ACEF points out that its members support the goal of providing appropriate space to egg-laying hens and have worked to establish a national standard for egg-laying hen enclosures. Last year, ACEF joined with the Humane Society of United States (HSUS) and the United Egg Producers (UEP) to support congressional efforts to establish national standards on egg-laying hen enclosures, including dimensions and other key elements that are not found in Prop. 2.

"Time has become a major issue for California egg farmers who need to know the size and density requirements for the enclosures they must build now prior to the law's compliance date in 25 months," added Debbie Murdock, ACEF executive director. "The lack of clarity regarding hen enclosure standards has become dire because it will require an investment of more than $400 million from the state's egg farmers and an estimated three years to construct new facilities in California."

Since the passage of Prop. 2 in 2008, ACEF has advocated the use of housing systems that provide 116 square inches of space per hen compared to 67 square inches of space in a conventional cage, the group clarified. But HSUS – the author of Prop. 2 – says the law requires anywhere from 200 square inches of enclosure space per bird to a cage-free environment. However, HSUS has never explained how it reached either interpretation, ACEF noted.

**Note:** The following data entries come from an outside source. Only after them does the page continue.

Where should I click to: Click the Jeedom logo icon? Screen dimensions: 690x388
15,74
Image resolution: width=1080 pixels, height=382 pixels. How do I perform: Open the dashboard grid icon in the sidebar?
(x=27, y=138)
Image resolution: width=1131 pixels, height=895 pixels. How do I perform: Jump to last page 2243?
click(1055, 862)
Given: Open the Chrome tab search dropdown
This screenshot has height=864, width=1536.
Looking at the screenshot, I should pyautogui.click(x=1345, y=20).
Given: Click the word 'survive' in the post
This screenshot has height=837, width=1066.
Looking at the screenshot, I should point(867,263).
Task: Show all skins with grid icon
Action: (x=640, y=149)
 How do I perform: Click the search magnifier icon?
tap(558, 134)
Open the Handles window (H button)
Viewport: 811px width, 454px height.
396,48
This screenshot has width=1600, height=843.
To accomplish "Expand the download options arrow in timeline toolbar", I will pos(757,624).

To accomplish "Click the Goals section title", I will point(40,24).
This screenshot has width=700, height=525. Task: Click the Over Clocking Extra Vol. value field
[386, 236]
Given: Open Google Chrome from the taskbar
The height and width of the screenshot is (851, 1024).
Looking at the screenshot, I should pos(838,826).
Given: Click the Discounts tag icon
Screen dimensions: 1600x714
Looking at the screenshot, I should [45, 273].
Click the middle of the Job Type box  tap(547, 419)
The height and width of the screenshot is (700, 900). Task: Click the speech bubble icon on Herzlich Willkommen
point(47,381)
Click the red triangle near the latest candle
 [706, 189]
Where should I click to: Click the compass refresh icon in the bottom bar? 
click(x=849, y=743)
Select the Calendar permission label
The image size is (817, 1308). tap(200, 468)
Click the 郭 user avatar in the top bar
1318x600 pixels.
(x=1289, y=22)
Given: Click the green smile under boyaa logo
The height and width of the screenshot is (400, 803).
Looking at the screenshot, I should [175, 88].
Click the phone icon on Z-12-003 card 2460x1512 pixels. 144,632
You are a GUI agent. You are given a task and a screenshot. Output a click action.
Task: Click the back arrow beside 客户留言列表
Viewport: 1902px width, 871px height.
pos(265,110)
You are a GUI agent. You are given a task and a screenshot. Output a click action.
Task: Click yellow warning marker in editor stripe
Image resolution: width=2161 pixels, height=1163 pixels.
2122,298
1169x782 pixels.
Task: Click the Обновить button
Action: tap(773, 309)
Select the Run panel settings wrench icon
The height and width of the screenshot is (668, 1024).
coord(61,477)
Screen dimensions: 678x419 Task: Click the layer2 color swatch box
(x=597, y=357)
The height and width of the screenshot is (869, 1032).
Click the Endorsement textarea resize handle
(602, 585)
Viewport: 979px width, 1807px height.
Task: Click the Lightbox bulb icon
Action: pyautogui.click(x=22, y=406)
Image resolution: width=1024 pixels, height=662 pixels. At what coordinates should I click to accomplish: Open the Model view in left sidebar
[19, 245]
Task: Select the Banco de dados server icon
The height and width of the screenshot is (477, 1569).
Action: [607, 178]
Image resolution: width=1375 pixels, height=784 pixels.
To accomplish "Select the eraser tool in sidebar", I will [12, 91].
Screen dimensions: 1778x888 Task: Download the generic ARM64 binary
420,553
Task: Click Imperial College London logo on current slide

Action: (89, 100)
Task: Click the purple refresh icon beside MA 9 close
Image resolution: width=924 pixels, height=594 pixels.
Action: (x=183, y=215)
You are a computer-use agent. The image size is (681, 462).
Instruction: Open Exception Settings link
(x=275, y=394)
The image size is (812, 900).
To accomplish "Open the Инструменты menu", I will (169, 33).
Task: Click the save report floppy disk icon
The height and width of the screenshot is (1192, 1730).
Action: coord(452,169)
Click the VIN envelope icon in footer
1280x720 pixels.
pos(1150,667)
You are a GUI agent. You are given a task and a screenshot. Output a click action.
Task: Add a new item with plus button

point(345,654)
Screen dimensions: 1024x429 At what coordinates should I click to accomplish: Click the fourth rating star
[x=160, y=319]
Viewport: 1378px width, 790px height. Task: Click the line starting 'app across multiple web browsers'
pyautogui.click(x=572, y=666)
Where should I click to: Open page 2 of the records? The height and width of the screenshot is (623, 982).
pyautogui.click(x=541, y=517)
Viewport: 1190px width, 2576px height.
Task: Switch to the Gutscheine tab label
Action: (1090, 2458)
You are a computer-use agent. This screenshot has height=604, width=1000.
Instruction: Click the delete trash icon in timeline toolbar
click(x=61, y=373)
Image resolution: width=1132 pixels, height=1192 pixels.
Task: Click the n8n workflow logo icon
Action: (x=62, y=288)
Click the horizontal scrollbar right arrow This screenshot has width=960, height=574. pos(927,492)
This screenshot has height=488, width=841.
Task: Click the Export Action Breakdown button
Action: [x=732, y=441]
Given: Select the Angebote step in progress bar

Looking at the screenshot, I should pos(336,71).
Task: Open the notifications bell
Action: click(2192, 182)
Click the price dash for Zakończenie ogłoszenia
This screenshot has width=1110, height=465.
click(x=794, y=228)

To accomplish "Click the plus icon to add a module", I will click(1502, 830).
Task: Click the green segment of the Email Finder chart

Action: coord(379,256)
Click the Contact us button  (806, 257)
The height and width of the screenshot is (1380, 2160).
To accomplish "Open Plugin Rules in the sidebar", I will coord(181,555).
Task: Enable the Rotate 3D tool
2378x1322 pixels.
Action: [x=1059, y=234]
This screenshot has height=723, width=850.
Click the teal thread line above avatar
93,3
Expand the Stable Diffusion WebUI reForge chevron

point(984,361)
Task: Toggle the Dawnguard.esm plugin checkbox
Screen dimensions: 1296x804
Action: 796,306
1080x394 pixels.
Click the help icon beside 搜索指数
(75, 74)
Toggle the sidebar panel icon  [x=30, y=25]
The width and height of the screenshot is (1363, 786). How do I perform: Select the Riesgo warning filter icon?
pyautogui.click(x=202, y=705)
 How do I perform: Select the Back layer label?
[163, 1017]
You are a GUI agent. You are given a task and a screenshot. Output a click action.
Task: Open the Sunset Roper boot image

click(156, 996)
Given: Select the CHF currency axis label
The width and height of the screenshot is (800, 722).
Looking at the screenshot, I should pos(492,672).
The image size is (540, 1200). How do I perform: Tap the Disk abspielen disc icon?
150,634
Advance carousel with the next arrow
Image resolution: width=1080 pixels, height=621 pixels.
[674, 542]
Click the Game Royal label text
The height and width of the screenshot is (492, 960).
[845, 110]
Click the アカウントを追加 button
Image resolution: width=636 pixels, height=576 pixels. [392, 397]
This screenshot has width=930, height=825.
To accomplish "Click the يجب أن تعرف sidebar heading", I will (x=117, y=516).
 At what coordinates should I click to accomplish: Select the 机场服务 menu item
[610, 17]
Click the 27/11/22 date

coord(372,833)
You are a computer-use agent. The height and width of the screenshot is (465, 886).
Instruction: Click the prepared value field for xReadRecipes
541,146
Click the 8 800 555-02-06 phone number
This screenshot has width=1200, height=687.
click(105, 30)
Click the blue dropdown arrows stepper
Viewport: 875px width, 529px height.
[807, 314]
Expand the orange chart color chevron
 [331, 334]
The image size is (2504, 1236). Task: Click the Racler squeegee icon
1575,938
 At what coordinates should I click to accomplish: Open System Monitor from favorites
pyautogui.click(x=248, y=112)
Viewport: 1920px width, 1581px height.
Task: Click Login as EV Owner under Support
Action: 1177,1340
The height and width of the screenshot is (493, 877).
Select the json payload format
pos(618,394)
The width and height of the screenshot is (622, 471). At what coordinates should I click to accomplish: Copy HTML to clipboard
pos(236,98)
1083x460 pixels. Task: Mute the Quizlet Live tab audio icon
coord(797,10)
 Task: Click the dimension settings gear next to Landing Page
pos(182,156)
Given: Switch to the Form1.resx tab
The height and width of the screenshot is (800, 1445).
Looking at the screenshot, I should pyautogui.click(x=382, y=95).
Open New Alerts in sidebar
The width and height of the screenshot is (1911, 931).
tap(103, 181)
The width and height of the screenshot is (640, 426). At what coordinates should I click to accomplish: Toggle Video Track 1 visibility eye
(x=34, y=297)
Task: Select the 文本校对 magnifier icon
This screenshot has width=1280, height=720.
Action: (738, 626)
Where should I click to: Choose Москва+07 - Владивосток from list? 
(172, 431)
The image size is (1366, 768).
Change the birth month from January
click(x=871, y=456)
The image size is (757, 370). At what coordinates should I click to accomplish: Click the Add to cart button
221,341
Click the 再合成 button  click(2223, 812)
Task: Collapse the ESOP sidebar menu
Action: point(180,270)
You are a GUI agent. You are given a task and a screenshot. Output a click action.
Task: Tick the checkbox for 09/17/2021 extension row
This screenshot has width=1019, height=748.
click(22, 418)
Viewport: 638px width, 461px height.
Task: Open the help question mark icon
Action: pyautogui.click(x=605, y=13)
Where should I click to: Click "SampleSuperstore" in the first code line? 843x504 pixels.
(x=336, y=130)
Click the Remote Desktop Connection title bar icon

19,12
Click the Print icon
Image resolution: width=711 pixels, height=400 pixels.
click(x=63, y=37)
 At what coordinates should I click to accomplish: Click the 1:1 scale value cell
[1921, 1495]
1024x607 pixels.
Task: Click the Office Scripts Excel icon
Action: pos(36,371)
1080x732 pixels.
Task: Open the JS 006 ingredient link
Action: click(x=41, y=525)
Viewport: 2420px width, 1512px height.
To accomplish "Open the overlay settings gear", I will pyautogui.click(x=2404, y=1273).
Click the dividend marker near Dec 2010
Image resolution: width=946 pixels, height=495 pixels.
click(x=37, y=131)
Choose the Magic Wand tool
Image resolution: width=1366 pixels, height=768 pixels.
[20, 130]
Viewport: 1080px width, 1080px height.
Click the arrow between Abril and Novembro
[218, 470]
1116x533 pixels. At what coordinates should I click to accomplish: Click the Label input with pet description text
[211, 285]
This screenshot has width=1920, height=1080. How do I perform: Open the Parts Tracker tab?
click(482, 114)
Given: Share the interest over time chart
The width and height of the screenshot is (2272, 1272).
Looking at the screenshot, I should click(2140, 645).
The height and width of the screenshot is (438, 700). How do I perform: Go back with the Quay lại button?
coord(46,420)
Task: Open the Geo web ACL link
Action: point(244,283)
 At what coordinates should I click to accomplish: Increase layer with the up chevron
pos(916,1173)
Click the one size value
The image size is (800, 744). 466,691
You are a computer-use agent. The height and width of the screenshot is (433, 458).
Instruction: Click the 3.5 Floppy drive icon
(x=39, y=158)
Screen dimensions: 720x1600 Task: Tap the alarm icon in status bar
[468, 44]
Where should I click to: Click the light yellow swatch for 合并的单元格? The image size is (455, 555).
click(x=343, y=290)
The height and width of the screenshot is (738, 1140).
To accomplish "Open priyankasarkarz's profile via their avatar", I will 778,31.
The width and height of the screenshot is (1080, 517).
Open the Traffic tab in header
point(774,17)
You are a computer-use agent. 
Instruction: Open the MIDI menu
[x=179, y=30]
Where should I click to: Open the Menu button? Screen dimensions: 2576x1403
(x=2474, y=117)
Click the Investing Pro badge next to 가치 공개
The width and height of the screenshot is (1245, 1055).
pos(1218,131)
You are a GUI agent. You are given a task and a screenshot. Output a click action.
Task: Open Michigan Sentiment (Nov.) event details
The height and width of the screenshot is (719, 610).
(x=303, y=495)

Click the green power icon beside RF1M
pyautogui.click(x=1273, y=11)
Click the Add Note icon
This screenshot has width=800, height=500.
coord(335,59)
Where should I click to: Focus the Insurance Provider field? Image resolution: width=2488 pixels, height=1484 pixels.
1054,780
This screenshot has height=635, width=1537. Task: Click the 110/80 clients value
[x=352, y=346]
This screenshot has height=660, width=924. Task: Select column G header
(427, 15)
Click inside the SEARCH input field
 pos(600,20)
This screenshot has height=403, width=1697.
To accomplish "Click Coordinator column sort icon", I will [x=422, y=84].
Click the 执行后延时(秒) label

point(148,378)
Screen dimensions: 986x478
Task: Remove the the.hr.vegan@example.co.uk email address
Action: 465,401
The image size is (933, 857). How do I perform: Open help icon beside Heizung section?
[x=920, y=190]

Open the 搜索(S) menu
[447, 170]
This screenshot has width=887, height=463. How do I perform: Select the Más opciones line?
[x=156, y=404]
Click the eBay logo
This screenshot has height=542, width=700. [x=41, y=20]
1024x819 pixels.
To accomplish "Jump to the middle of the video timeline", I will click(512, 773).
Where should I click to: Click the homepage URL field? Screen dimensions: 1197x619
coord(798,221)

"While we know that Proposition 2 does not require California egg farms to be cage-free, the law is very ambiguous and provides no clarity as to what is required to comply with Proposition 2," said Dale Stern, attorney for ACEF. He added, "With the law taking effect in just over two years, egg farmers cannot afford to wait any longer to begin construction on new hen enclosures but their dilemma is making a multi-million dollar investment in new housing systems that could end up being considered illegal. The California Attorney General has been unwilling or unable to take a position on this key point. The State Department of Food and Agriculture commissioned a study at the University of California-Davis which concluded that the law is unclear. As a result, ACEF has no choice but to reluctantly seek invalidation of this poorly drafted proposition."

If California egg farmers decide it is easier to relocate to another state to produce eggs rather than risk trying to comply with an uncertain law and be found in violation, a reduction in locally produced eggs will have many ramifications for California consumers. Not only will egg prices to consumers substantially increase, but jobs will be lost, adding to increased costs to taxpayers for required social services. There will also be more truck traffic on roads to transport eggs from other states, further adding to pollution and impacted roadways.

Said ACEF's Riebli, "Unfortunately, consumers need to realize that the availability of safe, fresh California eggs may no longer exist in the very near future. We filed this lawsuit because without some clarity, many California egg farmers are now being forced to rethink their plans to operate in California in the years ahead."